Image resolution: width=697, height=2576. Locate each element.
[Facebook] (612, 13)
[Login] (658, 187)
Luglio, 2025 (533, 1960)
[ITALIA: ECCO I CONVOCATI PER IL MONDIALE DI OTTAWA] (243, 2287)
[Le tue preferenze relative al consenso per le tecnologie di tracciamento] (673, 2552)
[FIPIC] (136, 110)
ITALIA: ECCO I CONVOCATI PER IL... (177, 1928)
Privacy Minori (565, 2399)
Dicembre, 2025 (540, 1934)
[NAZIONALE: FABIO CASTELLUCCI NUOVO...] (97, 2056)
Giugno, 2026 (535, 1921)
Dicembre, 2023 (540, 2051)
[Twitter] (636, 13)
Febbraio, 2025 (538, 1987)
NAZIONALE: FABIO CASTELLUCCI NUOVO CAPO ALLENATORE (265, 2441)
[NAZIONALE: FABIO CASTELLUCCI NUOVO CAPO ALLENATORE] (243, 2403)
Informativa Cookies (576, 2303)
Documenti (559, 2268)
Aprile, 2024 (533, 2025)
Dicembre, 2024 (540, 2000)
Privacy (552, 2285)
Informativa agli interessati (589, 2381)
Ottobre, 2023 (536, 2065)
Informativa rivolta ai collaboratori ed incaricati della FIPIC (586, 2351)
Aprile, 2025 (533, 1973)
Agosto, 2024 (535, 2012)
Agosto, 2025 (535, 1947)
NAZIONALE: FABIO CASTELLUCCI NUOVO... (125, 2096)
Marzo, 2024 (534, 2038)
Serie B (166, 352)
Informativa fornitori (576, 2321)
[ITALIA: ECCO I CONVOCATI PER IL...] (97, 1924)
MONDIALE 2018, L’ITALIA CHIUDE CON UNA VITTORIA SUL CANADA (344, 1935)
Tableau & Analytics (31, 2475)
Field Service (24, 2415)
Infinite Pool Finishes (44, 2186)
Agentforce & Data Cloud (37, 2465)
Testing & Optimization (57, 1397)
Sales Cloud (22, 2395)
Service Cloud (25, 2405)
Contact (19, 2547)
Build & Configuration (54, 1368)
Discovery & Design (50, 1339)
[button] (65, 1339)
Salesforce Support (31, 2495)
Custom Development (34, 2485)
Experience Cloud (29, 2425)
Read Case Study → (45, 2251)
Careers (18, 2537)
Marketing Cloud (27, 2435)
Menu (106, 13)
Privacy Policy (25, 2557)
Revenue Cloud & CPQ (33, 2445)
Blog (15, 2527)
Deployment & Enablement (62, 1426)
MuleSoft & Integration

§ TASK BRIEF
Take the line containing "[button] (65, 1339)" as the start and the last line of the data as the end, and reproduce that range exactly.

§ OUTPUT OF THE EXERCISE
[button] (65, 1339)
Salesforce Support (31, 2495)
Custom Development (34, 2485)
Experience Cloud (29, 2425)
Read Case Study → (45, 2251)
Careers (18, 2537)
Marketing Cloud (27, 2435)
Menu (106, 13)
Privacy Policy (25, 2557)
Revenue Cloud & CPQ (33, 2445)
Blog (15, 2527)
Deployment & Enablement (62, 1426)
MuleSoft & Integration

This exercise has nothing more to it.